* 要求 1: 请把下面关于最小长度子数组题目的文档中从“Input: s = 7, nums”到“O(n log n).”的部分一字不差地抄录下来。

* 文档:
○ ○ ○

LeetCode 209. Minimum Size Subarray Sum

Description

Given an array of n positive integers and a positive integer s, find the minimal length of a contiguous subarray of which the sum ≥ s. If there isn't one, return 0 instead.

Example:

Input: s = 7, nums = [2,3,1,2,4,3]
Output: 2
Explanation: the subarray [4,3] has the minimal length under the problem constraint.
Follow up:
If you have figured out the O(n) solution, try coding another solution of which the time complexity is O(n log n).

描述

给定一个含有 n 个正整数的数组和一个正整数 s ，找出该数组中满足其和 ≥ s 的长度最小的连续子数组。如果不存在符合条件的连续子数组，返回 0。

示例:

输入: s = 7, nums = [2,3,1,2,4,3]
输出: 2
解释: 子数组 [4,3] 是该条件下的长度最小的连续子数组。
进阶:

如果你已经完成了O(n) 时间复杂度的解法, 请尝试 O(n log n) 时间复杂度的解法。

思路

使用两个指针left和right，用_sum来表示当前的和. right不断向右移动，_sum累加，当_sum大于等于s的时候，left向右移动直到_sum小于s，有效长度为right-left+2,返回所有有效长度的最小值即可.

# -*- coding: utf-8 -*-
# @Author:             何睿
# @Create Date:        2019-01-22 11:37:16
# @Last Modified by:   何睿
# @Last Modified time: 2019-01-22 11:37:16

import sys


class Solution:
    def minSubArrayLen(self, s, nums):
        """
        :type s: int
        :type nums: List[int]
        :rtype: int
        """
        # 初始化长度
        length = sys.maxsize
        _sum, left, right = 0, 0, 0
        while right < len(nums):
            _sum += nums[right]
            # 如果当前的和已经大于等于s
            if _sum >= s:
                # 我们将左指针向右移动，和小于s时跳出
                while _sum >= s and left <= right:
                    _sum -= nums[left]
                    left += 1
                # 更新长度
                length = min(right - left + 2, length)
            right += 1
        # 如果length始终没有发生改变返回0，否则返回length本身
        return length if length != sys.maxsize else 0

○ ○ ○

* 数据清单:
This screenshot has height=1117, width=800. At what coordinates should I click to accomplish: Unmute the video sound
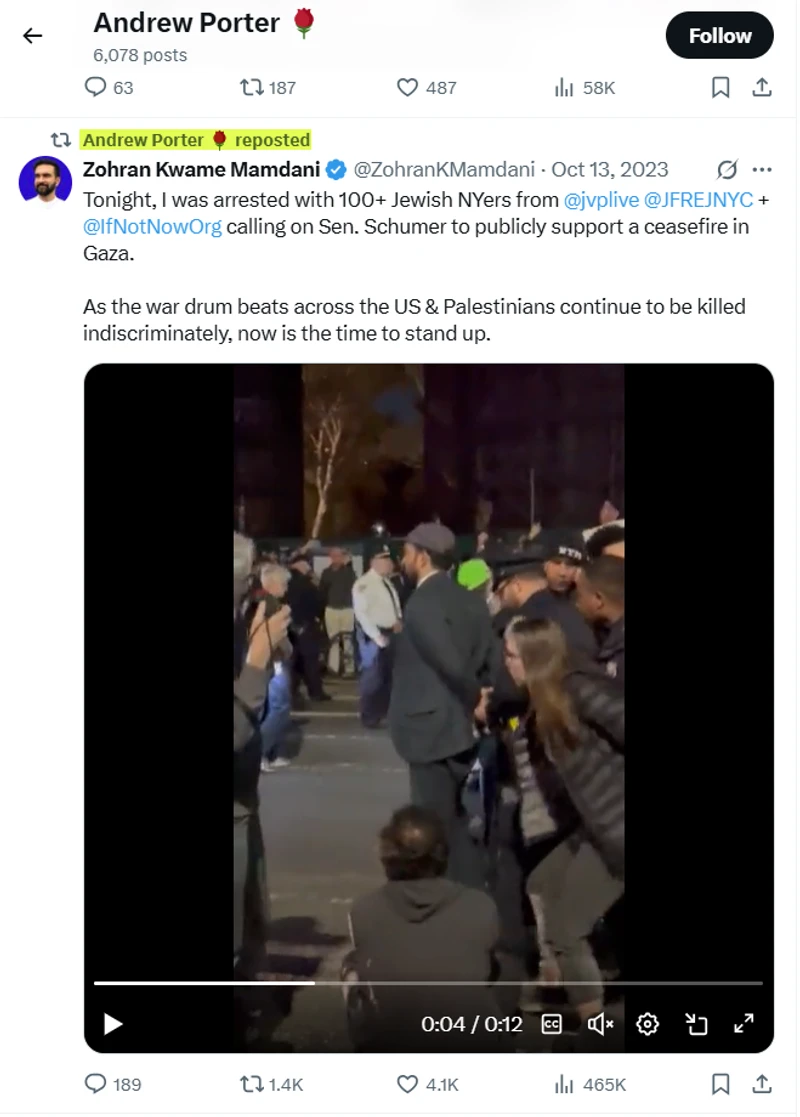(600, 1024)
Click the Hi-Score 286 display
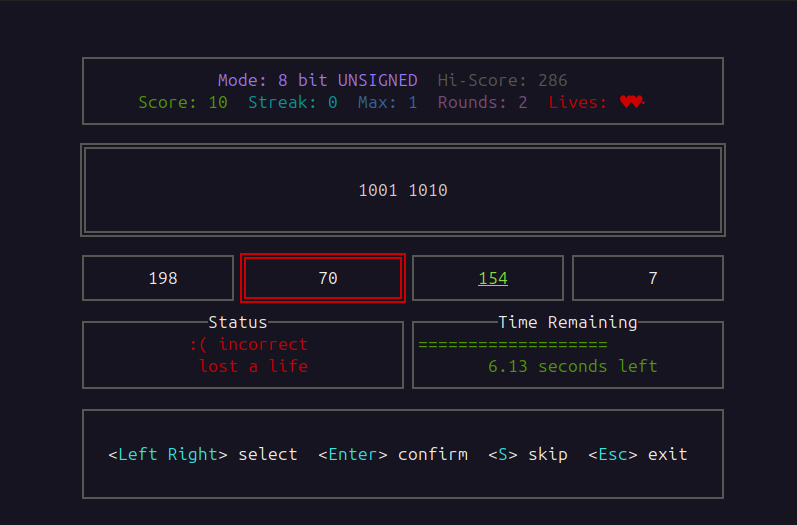Screen dimensions: 797x525 pos(502,80)
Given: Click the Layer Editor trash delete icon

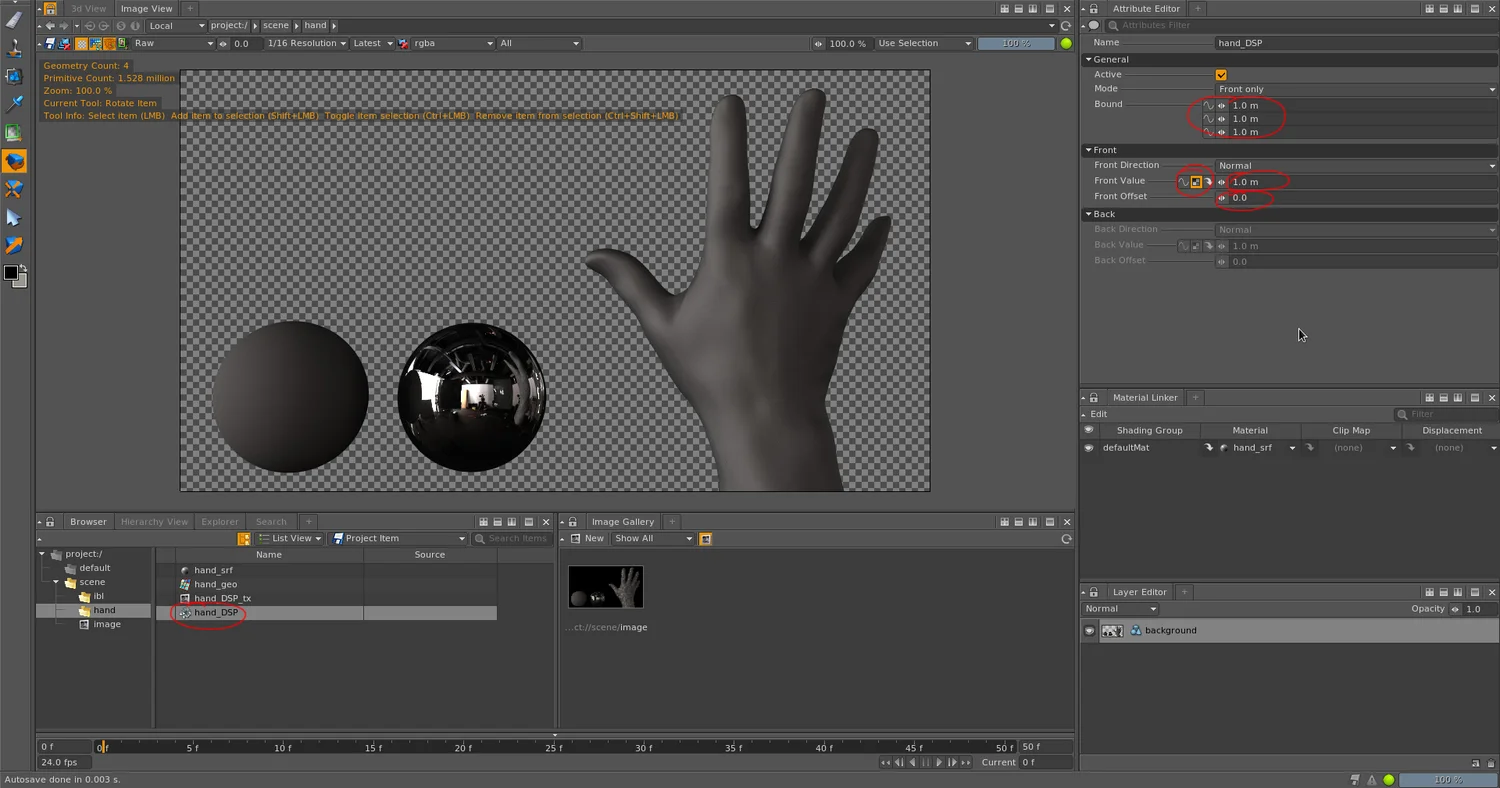Looking at the screenshot, I should [1490, 763].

○ ○ ○

* 要求 2: 将上面的全部记录重新写出，把其中的“Layer Editor”换成“Layer Panel”，其余内容一律不动，答案中省去图片。

* 完整答案 1:
Input: s = 7, nums = [2,3,1,2,4,3]
Output: 2
Explanation: the subarray [4,3] has the minimal length under the problem constraint.
Follow up:
If you have figured out the O(n) solution, try coding another solution of which the time complexity is O(n log n).

* 完整答案 2:
This screenshot has height=1117, width=800. At what coordinates should I click to accomplish: Unmute the video sound
(600, 1024)
Click the Hi-Score 286 display
Screen dimensions: 797x525 pos(502,80)
Given: Click the Layer Panel trash delete icon

Looking at the screenshot, I should [1490, 763].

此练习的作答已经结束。